He
vuelto a preparar gachas dulces este año. Más que aceptables, buenas, rozando
el notable, conseguido el objetivo. Todos los objetivos. Mi único desplante con
la tradición de las gachas reside en las nueces, que sustituyen al pan frito.
Donde se ponga una buena rebanada de pan frito que se quiten todos los cereales
del mundo, hasta los envueltos en chocolate. Mi padre me solía preguntar: ¿qué te gusta más, el pan frito o las
‘rebanás’? Y yo siempre caía, porque me gustaba caer. Fueron muchos los
desayunos de pan frito, aquello sí que era un compromiso con el reciclaje y con
la economía. Como también lo eran las migas o el salmorejo, reutilización
alimentaria. Aprovechemos el pan duro. Recuerdo tiras de pan frito, a modo de
churros, a tacos, acompañando chocolates, sopas o gachas. Y también recuerdo
rebanadas de pan frito empapadas en agua y sal. Si las comías al instante, en
ese momento de transformación, constituían un bocado delicioso. También hubo
desayunos de hígado en manteca, los llamábamos pajarillas. Mis padres las preparaban cuando llegaba el frío. Tengo
grabado en mi olfato el olor de las pajarillas
calentándose en una de aquellas sartenes negras con pecas blancas. Ese olor me
fascinaba, sí. Nos reuníamos alrededor de la sartén y comíamos hígado y
mojábamos pan en la manteca colará
bien temprano, antes de partir hacia el colegio. Seguramente, los desayunos de
mis hijos son más sanos, desde un punto de vista nutricional, pero
emocionalmente aquellos de mi infancia contaban con un componente tribal, de
pertenencia, que aún me sigue costando mucho trabajo explicar. Necesito de
muchas palabras para narrar algo de apariencia tan básica. Por respeto a mi
infancia, y a mis recuerdos, prometo que jamás hará las gachas con quinoa o con
una de esas harinas raras, de mil beneficios, que nos venden como si fuera
polvo de oro.
Somos
nuestros recuerdos y lo poco que somos capaces nosotros de añadir. La mochila
ya la traemos bastante rellena, nosotros incorporamos un par de calcetines,
tres ideas, siete manías y cuatro bultos sospechosos que no queremos pasar por
el detector de nuestra conciencia, vaya que piten. Y nuestros muertos, claro,
siguen pululando, muy vivos, en nuestras vidas, en nuestro presente. En estos
días nos acordamos de ellos especialmente, es casi obligatorio hacerlo.

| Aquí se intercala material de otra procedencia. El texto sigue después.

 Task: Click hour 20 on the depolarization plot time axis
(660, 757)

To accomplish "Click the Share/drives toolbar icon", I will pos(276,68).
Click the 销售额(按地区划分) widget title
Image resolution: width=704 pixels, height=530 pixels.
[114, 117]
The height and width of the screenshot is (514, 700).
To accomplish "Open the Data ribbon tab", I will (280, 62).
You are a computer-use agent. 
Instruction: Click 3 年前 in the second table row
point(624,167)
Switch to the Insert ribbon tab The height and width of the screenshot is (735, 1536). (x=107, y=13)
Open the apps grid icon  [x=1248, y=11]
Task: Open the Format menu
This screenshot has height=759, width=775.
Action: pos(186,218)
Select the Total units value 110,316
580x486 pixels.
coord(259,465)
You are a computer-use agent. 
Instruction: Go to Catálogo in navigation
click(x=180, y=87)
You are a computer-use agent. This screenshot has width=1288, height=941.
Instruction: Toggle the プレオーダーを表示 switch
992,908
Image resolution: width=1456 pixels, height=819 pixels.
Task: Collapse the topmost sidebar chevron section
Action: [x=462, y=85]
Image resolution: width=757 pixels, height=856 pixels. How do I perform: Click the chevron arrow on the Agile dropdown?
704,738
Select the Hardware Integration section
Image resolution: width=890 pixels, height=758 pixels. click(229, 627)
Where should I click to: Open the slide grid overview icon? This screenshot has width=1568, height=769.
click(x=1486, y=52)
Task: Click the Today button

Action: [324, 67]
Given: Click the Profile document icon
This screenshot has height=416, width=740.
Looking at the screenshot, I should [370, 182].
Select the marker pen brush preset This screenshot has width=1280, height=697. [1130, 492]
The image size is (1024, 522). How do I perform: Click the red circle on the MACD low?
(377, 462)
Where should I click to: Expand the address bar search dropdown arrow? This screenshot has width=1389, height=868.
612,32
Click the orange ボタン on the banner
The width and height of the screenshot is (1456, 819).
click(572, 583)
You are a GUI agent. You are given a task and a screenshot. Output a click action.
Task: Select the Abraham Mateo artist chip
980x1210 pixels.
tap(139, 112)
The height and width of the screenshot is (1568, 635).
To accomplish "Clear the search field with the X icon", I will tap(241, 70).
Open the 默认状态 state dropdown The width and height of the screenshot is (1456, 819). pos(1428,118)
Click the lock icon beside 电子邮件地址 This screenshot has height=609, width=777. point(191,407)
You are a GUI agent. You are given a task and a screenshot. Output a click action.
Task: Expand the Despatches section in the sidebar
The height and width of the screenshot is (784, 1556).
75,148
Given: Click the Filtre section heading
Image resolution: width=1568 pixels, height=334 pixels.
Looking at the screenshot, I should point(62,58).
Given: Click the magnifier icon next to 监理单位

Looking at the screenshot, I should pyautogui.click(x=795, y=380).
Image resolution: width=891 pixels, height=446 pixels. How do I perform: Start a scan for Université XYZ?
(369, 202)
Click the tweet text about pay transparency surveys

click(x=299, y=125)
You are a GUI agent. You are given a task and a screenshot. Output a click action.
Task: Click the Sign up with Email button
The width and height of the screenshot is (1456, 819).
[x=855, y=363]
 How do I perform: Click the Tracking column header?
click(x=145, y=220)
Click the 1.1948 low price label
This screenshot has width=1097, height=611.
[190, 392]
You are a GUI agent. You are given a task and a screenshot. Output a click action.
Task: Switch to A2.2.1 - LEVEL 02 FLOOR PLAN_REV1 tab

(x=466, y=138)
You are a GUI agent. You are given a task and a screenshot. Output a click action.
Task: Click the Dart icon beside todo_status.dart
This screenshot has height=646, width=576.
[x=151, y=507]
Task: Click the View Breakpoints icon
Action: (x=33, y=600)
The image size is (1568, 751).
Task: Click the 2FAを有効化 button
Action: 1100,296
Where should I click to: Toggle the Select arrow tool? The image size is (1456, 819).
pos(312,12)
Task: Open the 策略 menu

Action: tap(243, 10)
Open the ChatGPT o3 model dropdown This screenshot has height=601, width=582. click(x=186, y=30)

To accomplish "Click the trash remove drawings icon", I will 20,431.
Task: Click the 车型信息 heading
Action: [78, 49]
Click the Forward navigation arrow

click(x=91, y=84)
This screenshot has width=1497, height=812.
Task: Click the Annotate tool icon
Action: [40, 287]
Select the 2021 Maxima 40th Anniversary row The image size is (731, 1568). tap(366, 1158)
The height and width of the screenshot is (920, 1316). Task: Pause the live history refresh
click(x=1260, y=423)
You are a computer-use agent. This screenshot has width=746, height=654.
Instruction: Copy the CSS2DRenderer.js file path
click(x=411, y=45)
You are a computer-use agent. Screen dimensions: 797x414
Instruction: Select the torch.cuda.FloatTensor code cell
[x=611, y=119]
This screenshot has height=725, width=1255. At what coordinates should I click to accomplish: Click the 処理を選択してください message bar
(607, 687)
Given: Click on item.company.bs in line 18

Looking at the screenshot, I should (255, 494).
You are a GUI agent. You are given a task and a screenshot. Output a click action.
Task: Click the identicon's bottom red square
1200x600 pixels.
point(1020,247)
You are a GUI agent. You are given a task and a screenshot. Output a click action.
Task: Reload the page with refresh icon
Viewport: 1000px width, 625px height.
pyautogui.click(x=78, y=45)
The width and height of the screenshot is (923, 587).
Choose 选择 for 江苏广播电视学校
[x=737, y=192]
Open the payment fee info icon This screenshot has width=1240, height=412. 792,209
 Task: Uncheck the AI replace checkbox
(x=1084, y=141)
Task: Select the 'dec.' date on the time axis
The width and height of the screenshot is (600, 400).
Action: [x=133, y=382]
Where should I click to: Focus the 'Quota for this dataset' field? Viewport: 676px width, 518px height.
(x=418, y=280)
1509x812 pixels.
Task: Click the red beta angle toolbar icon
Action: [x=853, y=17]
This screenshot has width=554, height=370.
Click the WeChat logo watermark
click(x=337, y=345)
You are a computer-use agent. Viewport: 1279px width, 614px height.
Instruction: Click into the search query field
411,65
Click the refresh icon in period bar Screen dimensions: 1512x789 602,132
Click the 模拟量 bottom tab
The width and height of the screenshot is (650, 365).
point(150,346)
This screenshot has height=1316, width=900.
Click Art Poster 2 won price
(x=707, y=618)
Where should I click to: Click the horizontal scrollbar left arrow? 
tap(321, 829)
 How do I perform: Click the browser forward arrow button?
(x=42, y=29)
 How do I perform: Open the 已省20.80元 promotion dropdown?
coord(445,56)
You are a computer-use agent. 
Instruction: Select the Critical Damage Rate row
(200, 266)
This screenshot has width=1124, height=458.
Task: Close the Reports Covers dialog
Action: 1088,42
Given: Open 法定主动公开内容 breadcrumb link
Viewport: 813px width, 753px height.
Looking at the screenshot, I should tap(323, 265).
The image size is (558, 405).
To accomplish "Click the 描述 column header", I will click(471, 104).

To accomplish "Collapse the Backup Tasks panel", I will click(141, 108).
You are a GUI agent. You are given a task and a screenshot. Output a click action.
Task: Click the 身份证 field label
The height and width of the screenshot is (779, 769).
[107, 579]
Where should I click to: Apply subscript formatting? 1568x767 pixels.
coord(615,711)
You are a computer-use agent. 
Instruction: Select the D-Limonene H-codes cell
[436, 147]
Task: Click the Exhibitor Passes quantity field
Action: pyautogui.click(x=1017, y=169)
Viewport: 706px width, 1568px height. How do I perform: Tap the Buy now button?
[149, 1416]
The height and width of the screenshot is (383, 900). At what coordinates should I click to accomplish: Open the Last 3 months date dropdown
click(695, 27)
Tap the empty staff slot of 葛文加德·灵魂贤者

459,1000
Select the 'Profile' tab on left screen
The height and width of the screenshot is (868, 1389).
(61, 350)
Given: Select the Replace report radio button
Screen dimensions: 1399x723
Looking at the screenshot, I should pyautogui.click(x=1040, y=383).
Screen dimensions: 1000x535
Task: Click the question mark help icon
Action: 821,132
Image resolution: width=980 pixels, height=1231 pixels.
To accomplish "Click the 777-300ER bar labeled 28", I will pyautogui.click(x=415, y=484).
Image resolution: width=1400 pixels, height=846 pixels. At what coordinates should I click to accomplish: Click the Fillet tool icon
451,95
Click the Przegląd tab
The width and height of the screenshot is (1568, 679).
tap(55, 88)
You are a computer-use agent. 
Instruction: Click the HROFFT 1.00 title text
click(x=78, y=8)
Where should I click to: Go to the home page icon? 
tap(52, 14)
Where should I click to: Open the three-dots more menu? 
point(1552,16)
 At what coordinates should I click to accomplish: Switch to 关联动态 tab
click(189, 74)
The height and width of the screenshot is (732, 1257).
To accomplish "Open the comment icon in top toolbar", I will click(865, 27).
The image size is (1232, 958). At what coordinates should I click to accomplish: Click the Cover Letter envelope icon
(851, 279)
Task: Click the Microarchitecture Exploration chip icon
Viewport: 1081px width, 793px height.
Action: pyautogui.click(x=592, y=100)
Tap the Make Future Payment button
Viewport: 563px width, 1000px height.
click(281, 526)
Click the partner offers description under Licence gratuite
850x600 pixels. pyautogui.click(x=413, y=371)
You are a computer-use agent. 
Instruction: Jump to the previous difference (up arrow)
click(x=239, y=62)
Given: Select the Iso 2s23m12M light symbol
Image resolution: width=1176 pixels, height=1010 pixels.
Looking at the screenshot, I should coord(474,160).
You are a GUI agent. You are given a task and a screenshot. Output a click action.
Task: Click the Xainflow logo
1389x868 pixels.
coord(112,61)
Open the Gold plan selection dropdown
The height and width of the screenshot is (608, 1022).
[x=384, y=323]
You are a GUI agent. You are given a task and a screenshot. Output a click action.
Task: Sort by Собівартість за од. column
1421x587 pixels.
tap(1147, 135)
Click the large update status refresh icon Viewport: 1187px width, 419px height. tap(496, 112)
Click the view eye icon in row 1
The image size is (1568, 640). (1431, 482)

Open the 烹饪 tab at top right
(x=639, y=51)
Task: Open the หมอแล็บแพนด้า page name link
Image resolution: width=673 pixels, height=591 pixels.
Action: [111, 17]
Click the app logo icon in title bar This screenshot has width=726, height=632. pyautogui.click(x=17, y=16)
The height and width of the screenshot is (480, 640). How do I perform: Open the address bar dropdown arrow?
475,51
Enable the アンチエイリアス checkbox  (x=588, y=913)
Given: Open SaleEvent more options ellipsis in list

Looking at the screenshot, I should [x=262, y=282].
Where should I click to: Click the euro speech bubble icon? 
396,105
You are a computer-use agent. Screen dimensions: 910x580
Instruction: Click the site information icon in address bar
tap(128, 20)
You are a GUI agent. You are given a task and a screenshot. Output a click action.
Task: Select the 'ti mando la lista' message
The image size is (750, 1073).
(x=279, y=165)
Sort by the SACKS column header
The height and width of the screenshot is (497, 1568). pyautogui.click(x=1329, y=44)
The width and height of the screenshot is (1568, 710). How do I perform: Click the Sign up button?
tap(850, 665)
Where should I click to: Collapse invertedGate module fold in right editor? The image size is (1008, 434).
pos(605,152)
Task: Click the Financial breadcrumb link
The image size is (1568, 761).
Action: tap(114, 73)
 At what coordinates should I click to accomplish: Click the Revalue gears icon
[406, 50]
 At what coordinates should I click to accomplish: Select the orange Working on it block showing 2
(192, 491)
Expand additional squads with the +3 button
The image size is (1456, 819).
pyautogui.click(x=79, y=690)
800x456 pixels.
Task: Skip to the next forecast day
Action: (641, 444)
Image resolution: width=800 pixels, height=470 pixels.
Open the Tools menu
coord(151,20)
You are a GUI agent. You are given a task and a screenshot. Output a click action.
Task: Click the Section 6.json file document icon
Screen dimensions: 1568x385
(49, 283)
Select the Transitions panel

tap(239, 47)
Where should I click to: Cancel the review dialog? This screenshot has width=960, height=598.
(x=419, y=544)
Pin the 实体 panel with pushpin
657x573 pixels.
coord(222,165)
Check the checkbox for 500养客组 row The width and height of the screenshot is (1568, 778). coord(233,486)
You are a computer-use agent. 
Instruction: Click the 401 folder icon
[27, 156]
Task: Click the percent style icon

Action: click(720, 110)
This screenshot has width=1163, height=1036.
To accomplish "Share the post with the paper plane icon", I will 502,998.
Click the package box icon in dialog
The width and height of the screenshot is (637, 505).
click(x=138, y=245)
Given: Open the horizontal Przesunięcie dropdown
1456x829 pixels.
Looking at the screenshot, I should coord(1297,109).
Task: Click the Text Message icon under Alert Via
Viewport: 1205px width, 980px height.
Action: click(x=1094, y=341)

Recuerdo aquellas frías mañanas, antes de que el cambio climático fuera esta
incontestable realidad, en el cementerio, tras la correspondiente parada en la
floristería. La búsqueda de aquella escalera que era tan difícil de encontrar,
los nombres en las lápidas, los bordes encalados, las bayetas mojadas oliendo a
lejía sacando brillo al mármol, los jarrones vacíos, la soledad de algunos
muchos muertos olvidados. Por estos días, los cementerios nos siguen
congregando, de un modo u otro, convivimos con ellos y con los disfraces de
nuestros hijos, que han crecido en torno a una celebración que para ellos es
festiva. Tal vez se trate de la mutación lógica, sustituir añoranza por
diversión.
Somos
nuestros muertos, los llevamos pegados a nosotros, como una sombra que nos
acompaña permanentemente, caminan a nuestro lado. De vez en cuando, cuando así
lo consideran, se manifiestan, para alertarnos, para rescatarnos de la memoria
esos momentos compartidos. Para recordarnos lo que somos, lo que fuimos, de
dónde venimos, que es la gran certeza que nunca deberíamos obviar. Debemos
entender nuestros muertos, a los que ya no están, como un legado y nunca como
lastre. No son una frontera, son una puerta, una luz en el camino, una seña de
identidad. Yo todos los días me acuerdo de ellos, con alegría, por haberlos
tenido, por haberlos disfrutado y hago todo lo posible por espantar la tristeza
de la ausencia. Nunca se logra, eso ya lo sé, pero intentarlo forma parte de la
terapia, de la salvación. Como los recuerdos, toca seleccionar, y escoger la
alegría.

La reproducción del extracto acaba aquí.